Re: [XeTeX] babel

2016-03-24 Thread Ross Moore
Hi Javier,

On Mar 24, 2016, at 5:59 PM, Javier Bezos 
> wrote:

Apostolos,

preface = \textPi \textrho\acctonos \textomicron\textlambda 
\textomicron\textgamma

XeLaTeX is Unicode aware and can handle Unicode strings. Therefore, I fail to 
see
why you are doing things this way. The LGR font encoding is an ancient hack that
has no usage anymore.

Of course, in Unicode engines the default captions section
apply, not the captions.licr subsection.

I think that it is absolutely correct that you build in continuing support
for old encodings that may no longer be used with new documents.

The existence of old documents using such encodings certainly
warrants this — especially in the case of archives that process
old (La)TeX sources to create PDFs on the fly.

It is quite possible that in future these will be required to conform
to modern standards, rather than just reproduce exactly what those
sources did in past decades. Then there is the issue of old documents
being aggregated with newer ones, for “Collected Works”-like publications.

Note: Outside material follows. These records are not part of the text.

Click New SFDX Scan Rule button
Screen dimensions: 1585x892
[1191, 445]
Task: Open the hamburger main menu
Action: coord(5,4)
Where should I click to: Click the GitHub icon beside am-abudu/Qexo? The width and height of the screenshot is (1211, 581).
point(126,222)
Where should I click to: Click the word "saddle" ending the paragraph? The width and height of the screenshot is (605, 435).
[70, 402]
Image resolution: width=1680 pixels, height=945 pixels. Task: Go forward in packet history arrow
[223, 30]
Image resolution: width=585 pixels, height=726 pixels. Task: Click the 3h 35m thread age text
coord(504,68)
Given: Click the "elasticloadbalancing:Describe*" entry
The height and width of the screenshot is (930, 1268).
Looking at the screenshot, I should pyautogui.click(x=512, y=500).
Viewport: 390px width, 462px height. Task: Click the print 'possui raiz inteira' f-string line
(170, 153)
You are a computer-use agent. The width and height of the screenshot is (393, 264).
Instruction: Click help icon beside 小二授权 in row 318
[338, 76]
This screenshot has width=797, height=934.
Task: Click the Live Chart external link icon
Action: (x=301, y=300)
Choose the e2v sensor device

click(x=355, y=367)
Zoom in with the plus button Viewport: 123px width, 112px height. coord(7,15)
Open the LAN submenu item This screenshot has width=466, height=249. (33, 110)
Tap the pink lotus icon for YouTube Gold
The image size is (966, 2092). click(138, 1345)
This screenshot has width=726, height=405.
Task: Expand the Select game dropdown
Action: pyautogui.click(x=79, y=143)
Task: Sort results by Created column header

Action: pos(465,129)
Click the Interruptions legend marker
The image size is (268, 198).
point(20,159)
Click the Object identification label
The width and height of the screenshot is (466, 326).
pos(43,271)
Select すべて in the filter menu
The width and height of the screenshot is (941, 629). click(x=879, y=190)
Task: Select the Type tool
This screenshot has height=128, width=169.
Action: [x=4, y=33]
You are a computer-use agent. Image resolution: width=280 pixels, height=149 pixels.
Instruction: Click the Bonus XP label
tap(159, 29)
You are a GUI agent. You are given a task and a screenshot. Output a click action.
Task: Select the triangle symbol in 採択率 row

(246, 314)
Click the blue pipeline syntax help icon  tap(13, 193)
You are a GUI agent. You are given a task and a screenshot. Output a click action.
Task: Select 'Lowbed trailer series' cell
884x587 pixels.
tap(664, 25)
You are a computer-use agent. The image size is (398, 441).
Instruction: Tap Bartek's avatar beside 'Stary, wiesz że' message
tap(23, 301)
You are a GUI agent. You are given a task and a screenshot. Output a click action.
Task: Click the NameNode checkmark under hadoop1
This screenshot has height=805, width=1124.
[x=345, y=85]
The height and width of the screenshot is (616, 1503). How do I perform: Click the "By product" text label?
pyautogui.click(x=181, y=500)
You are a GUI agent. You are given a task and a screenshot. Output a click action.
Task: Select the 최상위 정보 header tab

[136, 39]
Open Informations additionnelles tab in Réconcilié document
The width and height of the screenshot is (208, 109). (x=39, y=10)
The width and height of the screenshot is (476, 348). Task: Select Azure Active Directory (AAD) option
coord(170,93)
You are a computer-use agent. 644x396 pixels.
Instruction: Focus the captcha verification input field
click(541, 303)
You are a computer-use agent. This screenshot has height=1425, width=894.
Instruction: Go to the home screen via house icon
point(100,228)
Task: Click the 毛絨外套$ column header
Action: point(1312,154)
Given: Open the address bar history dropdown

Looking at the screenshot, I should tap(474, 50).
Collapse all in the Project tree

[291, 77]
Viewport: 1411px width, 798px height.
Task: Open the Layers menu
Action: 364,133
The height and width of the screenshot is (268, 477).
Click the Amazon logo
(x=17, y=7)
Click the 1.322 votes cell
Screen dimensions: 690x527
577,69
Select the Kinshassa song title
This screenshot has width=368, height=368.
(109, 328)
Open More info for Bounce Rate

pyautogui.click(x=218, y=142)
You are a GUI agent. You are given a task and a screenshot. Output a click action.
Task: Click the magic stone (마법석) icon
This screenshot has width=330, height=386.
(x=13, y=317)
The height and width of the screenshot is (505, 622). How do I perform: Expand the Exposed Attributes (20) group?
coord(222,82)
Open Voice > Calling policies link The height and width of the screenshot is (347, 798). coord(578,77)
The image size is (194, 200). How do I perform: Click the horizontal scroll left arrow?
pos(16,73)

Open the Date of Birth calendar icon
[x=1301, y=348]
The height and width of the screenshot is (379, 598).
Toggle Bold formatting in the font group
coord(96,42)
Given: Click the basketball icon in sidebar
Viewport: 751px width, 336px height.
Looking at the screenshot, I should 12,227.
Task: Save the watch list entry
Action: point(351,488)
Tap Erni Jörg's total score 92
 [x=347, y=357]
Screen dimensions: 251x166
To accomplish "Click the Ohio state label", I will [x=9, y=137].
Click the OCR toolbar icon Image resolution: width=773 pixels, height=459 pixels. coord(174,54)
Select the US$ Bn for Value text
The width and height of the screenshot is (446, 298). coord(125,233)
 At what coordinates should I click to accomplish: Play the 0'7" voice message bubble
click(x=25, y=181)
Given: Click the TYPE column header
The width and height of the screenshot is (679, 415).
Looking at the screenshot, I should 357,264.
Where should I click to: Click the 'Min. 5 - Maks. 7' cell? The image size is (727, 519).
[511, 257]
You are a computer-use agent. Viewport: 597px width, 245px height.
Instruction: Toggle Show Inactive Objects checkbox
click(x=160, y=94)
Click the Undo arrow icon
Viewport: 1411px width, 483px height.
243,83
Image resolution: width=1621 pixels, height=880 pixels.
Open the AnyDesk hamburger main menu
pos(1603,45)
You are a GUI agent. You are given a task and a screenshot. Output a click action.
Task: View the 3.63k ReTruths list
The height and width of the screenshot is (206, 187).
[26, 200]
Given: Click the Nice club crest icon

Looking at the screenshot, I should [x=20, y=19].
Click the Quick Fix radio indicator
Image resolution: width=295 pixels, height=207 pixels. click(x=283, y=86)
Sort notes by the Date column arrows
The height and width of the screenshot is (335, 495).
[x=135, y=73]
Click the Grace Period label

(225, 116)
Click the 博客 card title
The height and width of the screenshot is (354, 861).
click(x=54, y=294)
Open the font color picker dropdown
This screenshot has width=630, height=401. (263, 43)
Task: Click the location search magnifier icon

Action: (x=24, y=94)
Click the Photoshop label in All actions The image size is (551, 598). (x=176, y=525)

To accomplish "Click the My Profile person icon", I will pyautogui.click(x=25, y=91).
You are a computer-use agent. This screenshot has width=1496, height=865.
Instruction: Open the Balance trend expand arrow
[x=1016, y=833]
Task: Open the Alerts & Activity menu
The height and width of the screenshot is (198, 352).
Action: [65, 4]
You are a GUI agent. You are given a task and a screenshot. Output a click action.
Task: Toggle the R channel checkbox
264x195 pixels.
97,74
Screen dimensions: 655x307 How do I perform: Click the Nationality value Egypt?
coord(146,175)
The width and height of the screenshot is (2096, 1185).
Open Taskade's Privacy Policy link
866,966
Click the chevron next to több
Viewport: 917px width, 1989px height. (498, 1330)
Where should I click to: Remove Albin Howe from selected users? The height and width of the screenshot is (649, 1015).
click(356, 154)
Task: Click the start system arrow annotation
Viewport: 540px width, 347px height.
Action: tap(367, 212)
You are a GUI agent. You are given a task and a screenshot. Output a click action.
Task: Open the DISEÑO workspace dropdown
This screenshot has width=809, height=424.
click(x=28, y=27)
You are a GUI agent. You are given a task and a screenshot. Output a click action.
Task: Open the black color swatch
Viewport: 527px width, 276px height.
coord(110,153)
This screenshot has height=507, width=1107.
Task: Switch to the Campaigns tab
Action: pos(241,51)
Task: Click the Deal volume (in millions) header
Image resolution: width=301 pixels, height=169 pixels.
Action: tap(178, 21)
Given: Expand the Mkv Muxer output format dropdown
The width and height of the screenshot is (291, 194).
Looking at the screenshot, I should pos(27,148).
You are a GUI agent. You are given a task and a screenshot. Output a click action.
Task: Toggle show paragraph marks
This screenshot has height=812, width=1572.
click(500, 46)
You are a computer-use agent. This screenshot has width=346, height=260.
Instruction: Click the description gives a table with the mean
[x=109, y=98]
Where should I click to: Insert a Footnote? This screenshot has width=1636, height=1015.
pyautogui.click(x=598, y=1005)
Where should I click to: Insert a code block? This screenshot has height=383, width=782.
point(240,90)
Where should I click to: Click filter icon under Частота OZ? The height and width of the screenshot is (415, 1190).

It is quite wrong to say that because we now have newer, better methods
that those older methods should be discarded entirely.


I’m facing exactly this problem, adapting  pdfx.sty  to be able to translate
Metadata provided in old encodings: KOI8-R, LGR, OT6 etc.
automatically into UTF-8, because the latter is required by XMP for
requirements to satisfy PDF/A, PDF/X and PDF/E standards.



Javier

Keep up the good work.

Cheers,

Ross


Dr Ross Moore

Mathematics Dept | Level 2, S2.638 AHH
Macquarie University, NSW 2109, Australia

T: +61 2 9850 8955  |  F: +61 2 9850 8114
M:+61 407 288 255  |  E: 
ross.mo...@mq.edu.au

http://www.maths.mq.edu.au


[cid:image001.png@01D030BE.D37A46F0]


CRICOS Provider Number 2J. Think before you print.
Please consider the environment before printing this email.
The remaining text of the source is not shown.